= Elizabeth Watkins (philanthropist) =

Kansas philanthropist (1861–1939)

Elizabeth Josephine Watkins (1861-1939) was a philanthropist, best known for funding hospitals and scholarship halls in Lawrence, Kansas.

She was born Elizabeth Josephine Miller in New Paris, Ohio in 1861. Her family moved to Lawrence, Kansas in 1872, where she attended preparatory school at the University of Kansas. In 1875, her father's death forced her to leave school and find work to financially support her family. She worked at J.B. Watkins Land and Mortgage Company, where she eventually became the secretary to the company's wealthy founder and president, Jabez Bunting Watkins. In 1909, Elizabeth Miller's mother died, and she married J.B. Watkins. J.B. died in 1921 and left his entire fortune of $2.4 million to Elizabeth Watkins.

Watkins' major donations include building the Watkins Scholarship Hall at KU (1926), Lawrence Memorial Hospital (1928), Watkins Memorial Hospital (1931), Watkins Nurses Home (1937), and Miller Scholarship Hall at KU (1937). She also donated the Watkins Bank Building to the City of Lawrence in 1929 (a property initially belonging to her husband through his role as president of Watkins National Bank).
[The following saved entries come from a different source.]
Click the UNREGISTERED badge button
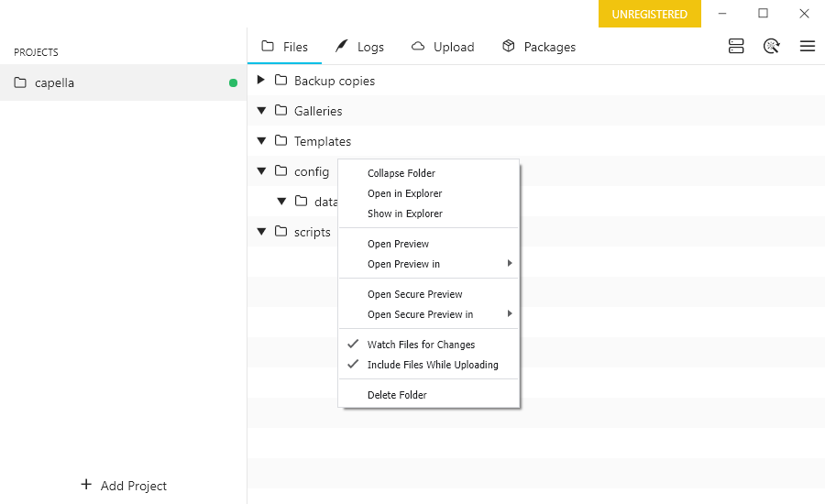825x504 pixels. tap(650, 14)
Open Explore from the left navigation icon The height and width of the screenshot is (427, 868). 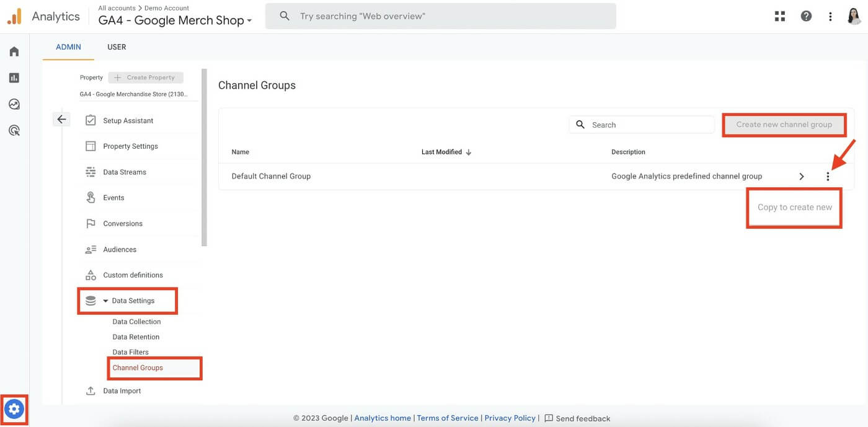coord(14,103)
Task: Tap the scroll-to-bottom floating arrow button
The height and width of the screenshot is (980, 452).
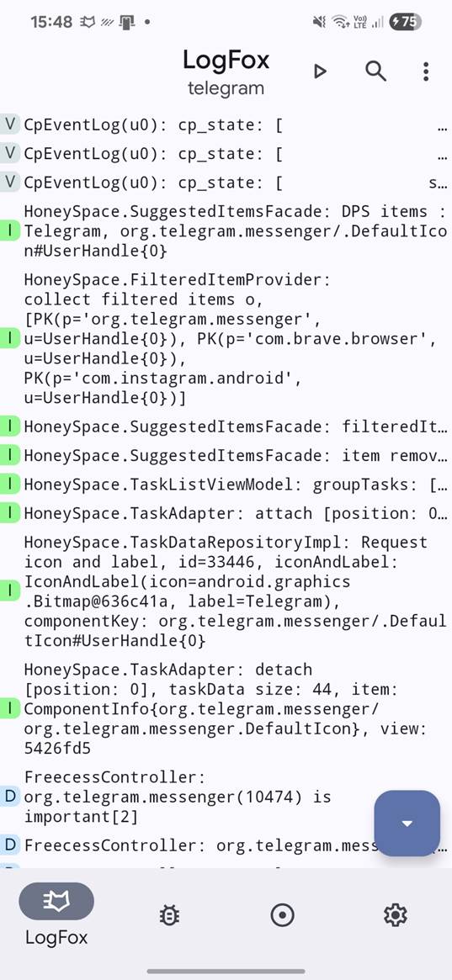Action: click(407, 824)
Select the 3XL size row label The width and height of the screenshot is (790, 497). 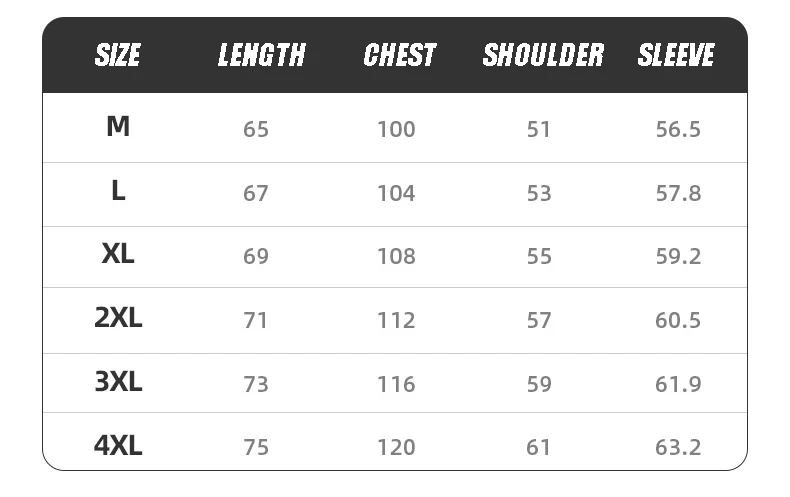[x=118, y=382]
This building was used as Lawrence City Hall until 1970, when it was transferred to the Douglas County Historical Society, which now runs the Elizabeth Miller Watkins Community Museum there.

Elizabeth Watkins died in 1939. She bequeathed substantial property to the University of Kansas, including her home, which is now the Chancellor's residence. Her papers are held with those of her husband in the KU Kenneth Spencer Research Library.